Result: No manual intervention. No outages from expired certificates.


Common Pitfalls and How to Avoid Them

Pitfall 1: Identity Mismatches (CN/SAN Errors)

Problem: Certificate SANs don't match the hostname clients connect to.

Solution:

  • Always use Subject Alternative Names (SANs).
  • List all possible names in the SANs.
  • Test handshakes in staging.

Pitfall 2: Forgotten Renewals

Problem: Certificates expire and services break.

Solution:

  • Use short-lived certificates.
  • Automate renewal (ACME, cert-manager).
  • Set up expiry alerts.

Pitfall 3: Revocation Issues

Problem: Revoked certificates still trusted because relying parties don't check.

Solution:

  • Configure CRL/OCSP checking.
  • Use short-lived certs to reduce revocation window.
  • Test revocation process.

Pitfall 4: Private Key Leaks

Problem: Keys stored insecurely, attackers can impersonate subscribers.

Solution:

  • Never store keys in source code or container images.
  • Use HSMs, TPMs, or Kubernetes Secrets with RBAC.
  • Rotate keys regularly.

Pitfall 5: Trust Misconfigurations

Problem: Relying parties don't have correct root CA installed.

Solution:

  • Standardize CA trust roots across environments.
  • Use configuration management tools.
  • Test validation in each environment.

Pitfall 6: Scaling Problems

Problem: Manual certificate management breaks down at scale.

Solution:

  • Automate everything from day one.
  • Use cert-manager, Vault, or cloud PKI services.
  • Enforce short-lived certificates.

Modern Trends in Subscriber Management

1. Zero Trust Architecture

  • Every service, device, and user must prove identity on every request.
  • mTLS becomes standard.
  • Tools: Istio, Linkerd, SPIFFE/SPIRE.

2. Passwordless Authentication

  • Replace passwords with certificates on hardware tokens.
  • Tools: WebAuthn, FIDO2, smart cards.

3. IoT Fleet Management

  • Managing certificates for millions of devices.
  • Tools: AWS IoT Core, Azure IoT Hub, Google Cloud IoT.

4. Managed PKI Services

  • Cloud-managed instead of running your own CA.
  • Examples: AWS Private CA, Azure Key Vault, Infisical PKI.

5. Code and Container Signing

  • Developers and CI/CD pipelines become subscribers.
  • Tools: Sigstore, Docker Content Trust.

Best Practices for Managing Subscribers

1. Automate the Entire Lifecycle

  • Don't rely on manual processes.
  • Tools: cert-manager, ACME, Infisical, Vault.

2. Use Short-Lived Certificates

  • Hours or days, not months or years.
  • Forces automation, reduces revocation complexity.

3. Always Use Subject Alternative Names (SANs)

  • Common Name (CN) is deprecated.
  • List all valid identities in SANs.

4. Protect Private Keys

  • Generate keys on the device that will use them.
  • Use HSMs or TPMs for high-value keys.
  • Never store in source code or public registries.

5. Monitor and Alert

  • Track certificate expiration dates.
  • Monitor TLS handshake failures.
  • Alert well before expiry.

6. Plan for Revocation

  • Publish CRLs or provide OCSP endpoints.
  • Test revocation process regularly.

7. Standardize CA Trust Across Environments

  • Distribute root CAs consistently.
  • Test validation in dev, staging, production.

8. Enforce Strong Cryptography

  • RSA: 2048-bit minimum.
  • ECC: 256-bit minimum.
  • Avoid MD5, SHA-1.

Conclusion

Subscribers are where PKI stops being theoretical and becomes practical.

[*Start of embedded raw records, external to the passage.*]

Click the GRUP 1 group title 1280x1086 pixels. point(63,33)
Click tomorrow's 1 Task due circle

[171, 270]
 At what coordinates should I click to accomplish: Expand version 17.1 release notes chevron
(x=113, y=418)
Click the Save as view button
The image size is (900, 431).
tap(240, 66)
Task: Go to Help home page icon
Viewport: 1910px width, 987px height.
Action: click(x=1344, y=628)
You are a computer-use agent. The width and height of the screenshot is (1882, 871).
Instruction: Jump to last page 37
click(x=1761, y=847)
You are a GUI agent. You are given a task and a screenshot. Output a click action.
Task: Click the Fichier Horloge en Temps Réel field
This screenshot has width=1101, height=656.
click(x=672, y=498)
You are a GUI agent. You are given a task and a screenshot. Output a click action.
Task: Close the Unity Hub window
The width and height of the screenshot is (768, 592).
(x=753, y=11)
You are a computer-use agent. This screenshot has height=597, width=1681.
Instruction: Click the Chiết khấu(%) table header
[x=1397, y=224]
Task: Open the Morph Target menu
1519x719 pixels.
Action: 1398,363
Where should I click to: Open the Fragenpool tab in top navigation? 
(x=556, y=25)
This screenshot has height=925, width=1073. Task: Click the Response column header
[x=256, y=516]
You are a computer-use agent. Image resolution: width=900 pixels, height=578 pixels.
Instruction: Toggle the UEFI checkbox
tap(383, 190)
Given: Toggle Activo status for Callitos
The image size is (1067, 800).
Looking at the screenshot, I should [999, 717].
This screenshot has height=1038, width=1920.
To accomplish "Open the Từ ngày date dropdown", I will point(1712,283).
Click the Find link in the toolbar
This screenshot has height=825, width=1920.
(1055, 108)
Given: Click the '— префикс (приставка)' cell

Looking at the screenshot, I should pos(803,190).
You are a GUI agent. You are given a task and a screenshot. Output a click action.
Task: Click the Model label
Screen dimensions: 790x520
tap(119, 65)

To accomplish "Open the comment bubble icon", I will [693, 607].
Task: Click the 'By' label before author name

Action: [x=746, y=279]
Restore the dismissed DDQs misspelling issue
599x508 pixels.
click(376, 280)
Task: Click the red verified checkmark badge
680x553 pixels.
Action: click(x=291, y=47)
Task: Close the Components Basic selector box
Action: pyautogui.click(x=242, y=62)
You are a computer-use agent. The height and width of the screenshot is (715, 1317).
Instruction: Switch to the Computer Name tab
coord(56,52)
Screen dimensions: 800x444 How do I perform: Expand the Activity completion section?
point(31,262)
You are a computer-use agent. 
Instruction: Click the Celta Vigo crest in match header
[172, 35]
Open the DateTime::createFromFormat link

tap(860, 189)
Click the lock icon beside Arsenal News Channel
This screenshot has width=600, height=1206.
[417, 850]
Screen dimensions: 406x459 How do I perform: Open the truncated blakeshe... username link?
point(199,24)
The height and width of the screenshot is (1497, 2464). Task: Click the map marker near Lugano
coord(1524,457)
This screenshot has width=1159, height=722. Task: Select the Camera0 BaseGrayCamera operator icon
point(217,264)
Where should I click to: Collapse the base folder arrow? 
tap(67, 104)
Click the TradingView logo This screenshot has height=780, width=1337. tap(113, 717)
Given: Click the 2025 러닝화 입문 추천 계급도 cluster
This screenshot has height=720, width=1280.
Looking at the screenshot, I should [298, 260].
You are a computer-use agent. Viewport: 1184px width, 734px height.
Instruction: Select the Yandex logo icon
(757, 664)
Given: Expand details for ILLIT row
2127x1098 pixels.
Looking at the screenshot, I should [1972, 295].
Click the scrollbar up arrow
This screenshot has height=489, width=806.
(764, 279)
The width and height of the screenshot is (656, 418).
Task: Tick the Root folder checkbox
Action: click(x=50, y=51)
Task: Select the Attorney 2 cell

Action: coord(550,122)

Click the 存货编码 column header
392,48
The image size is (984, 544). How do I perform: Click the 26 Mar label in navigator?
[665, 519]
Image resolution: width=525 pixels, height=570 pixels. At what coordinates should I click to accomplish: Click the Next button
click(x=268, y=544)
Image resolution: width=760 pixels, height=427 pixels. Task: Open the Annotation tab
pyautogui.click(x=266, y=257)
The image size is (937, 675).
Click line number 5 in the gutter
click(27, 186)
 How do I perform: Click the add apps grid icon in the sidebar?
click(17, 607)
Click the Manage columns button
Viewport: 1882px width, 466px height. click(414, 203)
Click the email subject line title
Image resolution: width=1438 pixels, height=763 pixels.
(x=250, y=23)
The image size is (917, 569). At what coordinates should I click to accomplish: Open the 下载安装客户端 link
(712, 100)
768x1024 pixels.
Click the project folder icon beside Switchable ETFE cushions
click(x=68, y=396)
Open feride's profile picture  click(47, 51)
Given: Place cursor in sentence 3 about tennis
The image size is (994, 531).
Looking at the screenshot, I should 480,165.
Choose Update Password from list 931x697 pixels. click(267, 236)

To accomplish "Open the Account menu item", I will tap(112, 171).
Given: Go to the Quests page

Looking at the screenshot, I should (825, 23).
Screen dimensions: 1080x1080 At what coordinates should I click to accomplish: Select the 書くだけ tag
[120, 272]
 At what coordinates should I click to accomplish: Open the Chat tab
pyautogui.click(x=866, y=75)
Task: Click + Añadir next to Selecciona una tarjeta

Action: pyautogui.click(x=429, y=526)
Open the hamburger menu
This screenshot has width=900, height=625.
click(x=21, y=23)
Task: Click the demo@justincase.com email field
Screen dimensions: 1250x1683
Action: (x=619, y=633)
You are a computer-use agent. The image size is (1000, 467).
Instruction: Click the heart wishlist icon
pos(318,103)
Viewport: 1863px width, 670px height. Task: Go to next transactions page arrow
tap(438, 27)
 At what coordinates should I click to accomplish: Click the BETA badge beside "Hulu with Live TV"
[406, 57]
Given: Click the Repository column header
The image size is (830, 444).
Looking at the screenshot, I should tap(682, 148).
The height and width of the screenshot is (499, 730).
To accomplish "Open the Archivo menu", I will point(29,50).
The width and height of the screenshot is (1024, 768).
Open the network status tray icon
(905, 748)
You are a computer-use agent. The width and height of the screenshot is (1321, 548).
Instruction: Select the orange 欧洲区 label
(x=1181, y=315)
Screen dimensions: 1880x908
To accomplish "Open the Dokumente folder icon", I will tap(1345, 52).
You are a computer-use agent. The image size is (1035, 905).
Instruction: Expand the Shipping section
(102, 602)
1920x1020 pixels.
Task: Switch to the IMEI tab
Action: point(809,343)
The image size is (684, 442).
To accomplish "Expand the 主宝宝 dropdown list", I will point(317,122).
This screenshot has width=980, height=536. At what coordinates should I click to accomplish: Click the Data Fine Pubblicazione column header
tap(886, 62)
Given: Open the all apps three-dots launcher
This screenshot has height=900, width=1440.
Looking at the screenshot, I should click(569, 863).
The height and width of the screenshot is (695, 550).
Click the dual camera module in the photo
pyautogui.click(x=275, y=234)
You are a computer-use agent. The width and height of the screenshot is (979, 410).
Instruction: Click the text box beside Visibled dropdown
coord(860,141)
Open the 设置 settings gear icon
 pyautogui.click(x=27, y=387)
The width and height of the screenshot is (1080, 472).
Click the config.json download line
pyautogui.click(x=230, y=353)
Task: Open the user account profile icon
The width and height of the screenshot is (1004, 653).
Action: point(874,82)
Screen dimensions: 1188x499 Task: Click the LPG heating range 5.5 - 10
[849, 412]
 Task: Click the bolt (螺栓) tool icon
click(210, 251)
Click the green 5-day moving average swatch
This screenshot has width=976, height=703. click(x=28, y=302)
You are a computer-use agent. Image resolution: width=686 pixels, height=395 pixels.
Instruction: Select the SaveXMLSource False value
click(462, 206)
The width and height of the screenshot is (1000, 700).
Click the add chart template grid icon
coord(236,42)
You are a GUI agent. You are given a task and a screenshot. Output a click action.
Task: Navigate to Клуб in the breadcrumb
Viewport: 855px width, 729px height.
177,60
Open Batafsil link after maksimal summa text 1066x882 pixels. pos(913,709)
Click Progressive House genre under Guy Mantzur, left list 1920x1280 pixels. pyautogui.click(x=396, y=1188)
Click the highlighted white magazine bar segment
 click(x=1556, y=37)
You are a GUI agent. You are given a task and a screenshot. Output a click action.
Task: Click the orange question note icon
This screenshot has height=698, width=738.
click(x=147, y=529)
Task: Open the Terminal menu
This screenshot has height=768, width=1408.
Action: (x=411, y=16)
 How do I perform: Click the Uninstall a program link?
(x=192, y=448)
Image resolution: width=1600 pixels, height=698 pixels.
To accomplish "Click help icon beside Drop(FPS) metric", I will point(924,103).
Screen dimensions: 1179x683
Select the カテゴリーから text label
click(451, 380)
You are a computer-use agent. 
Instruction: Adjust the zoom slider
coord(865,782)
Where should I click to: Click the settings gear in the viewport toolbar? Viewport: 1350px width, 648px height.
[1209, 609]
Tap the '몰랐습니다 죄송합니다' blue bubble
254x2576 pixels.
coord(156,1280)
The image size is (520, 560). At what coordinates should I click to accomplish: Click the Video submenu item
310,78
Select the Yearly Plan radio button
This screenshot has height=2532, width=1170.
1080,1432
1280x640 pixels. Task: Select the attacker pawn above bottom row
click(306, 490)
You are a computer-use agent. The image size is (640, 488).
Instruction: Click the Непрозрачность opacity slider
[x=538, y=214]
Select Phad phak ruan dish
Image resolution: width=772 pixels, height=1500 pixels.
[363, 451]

They're the servers proving their identity, the microservices authenticating each other, the IoT devices securing infrastructure, and the employees accessing VPNs.

Key takeaways:

  • Subscribers are the real actors in PKI - Every certificate exists to be used by a subscriber.
  • Different types have different needs – Servers, microservices, devices, and users each face unique challenges.
  • Automate the lifecycle – Manual processes don't scale. Use cert-manager, ACME, and PKI management platforms.
  • Protect private keys – If they leak, the entire infrastructure fails.
  • Monitor proactively – Track expiration, handshake failures, and revocation status.
  • Subscribers determine PKI success – Expired certificates, misconfigured SANs, and leaked keys all trace back to subscriber management.

Understanding subscribers isn't just theory. It's about keeping your systems secure, available, and trustworthy. Whether you're securing a public website, building a zero-trust microservices architecture, managing an IoT fleet, or enabling passwordless authentication, subscribers are at the heart of it all.

Now that you understand what subscribers are, how they work, and how to manage them effectively, you're equipped to build and maintain secure PKI systems that actually work in production.